• PROVIDED TEXT
==========

Now...looking at the pics....I'm not sure what I'm looking at.............


----------



## Richard King (Aug 7, 2013)

Go to the hardware or auto store and buy some Loc-tite BLUE as it glues in the set screw.  The blue is designed to loosen with only a wrench.  If you buy the green Loc-Tite, you will need to heat up the set screw to loosen it.  The double set screw works too.  I would not like to see you center punch the end of the hole so it can't move out.  (I know you didn't say you did that, but I wanted to tell the others reading this, that that's only done in extreme cases.)

I would recommend everyone check the bolts / screws as they tend to loosen over time.  Just like you did to your bike when you were a kid.         Rich

You can do it again with Loc-Tite or next time it comes loose.  It's just a suggestion and to help another member who has an issue like this.  Thanks for the question!   Rich


----------



## bloomingtonmike (Aug 7, 2013)

The picture is of the part I made AFTER fixing the pulley. I should go back in and Loctite them. I plan to change out the belts for link-belts and swap to a 3ph motor and VFD. Ill do that when I do that maintenance.


----------



## wa5cab (Aug 8, 2013)

Mikie,

The 4-step pulleys (and the 2-step) should be keyed to their shafts with Woodruff keys (except the motor shaft usually has a square key). A loose set screw will let the pulley slide axially on the shaft but not spin. If yours slip when you loosen the set screws, you need to remove the belts, remove the pulleys, and install the keys before you use it again.

Robert D.


----------



## The Liberal Arts Garage (Jul 3, 2015)

Like the grease fittings on your old car------ checking  your set screws is a good 
Excuse to observe ( wiggle? ) everything else.  .........BLJHB


----------



## spongerich (Jul 4, 2015)

I was about 5 minutes from tearing open the gearbox on my Delta band saw after it mysteriously stalled during a cut.  It ran fine, but as soon as you applied cutting pressure the blade would stop.    Took me a good long while before I finally noticed that the pulley was just spinning on the input shaft.


----------

==========

• EXERCISE INSTRUCTIONS
Copy the stretch of the set screw thread from "Like the grease" through "(Jul 4, 2015)" word for word.

• DATA LINES
==========

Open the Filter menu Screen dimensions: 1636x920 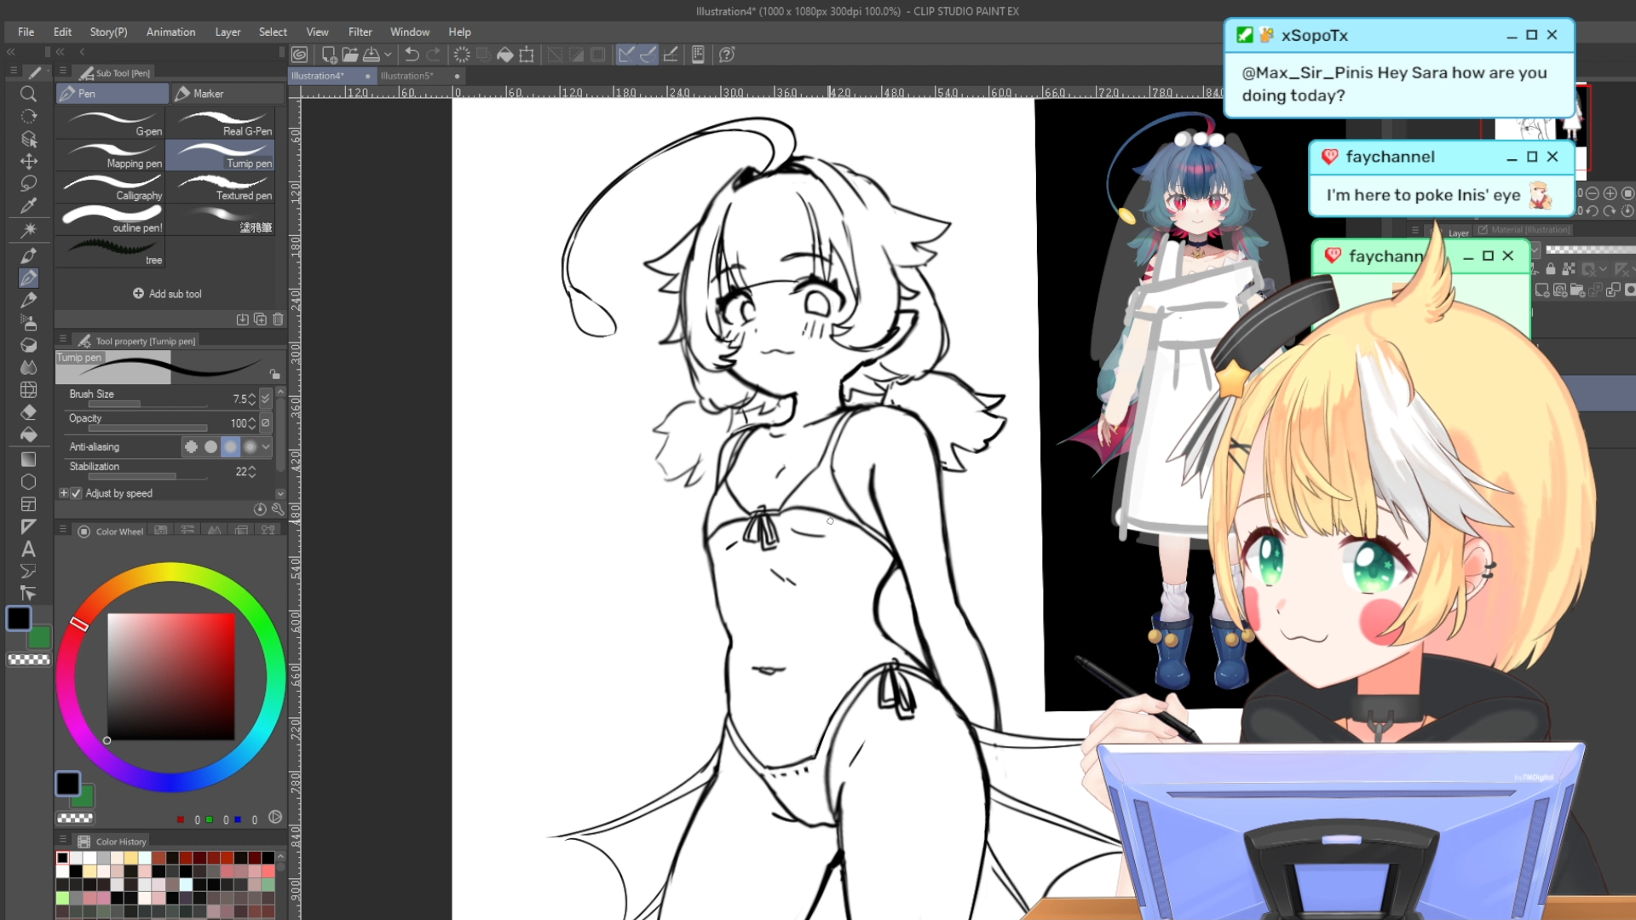[360, 32]
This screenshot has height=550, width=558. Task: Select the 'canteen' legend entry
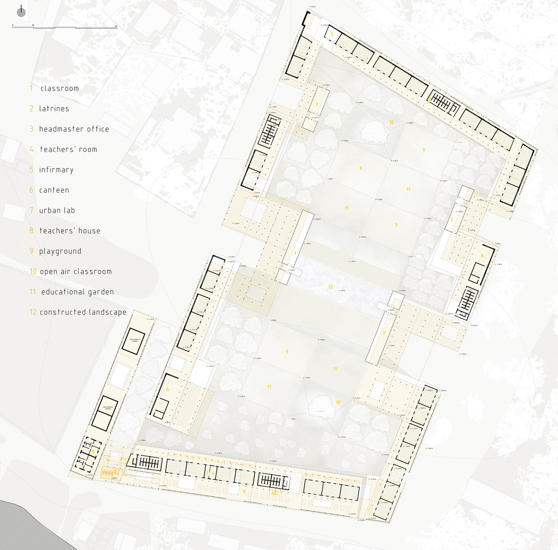pos(54,190)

==========

• RESULT OF THE TASK
Like the grease fittings on your old car------ checking  your set screws is a good 
Excuse to observe ( wiggle? ) everything else.  .........BLJHB


----------



## spongerich (Jul 4, 2015)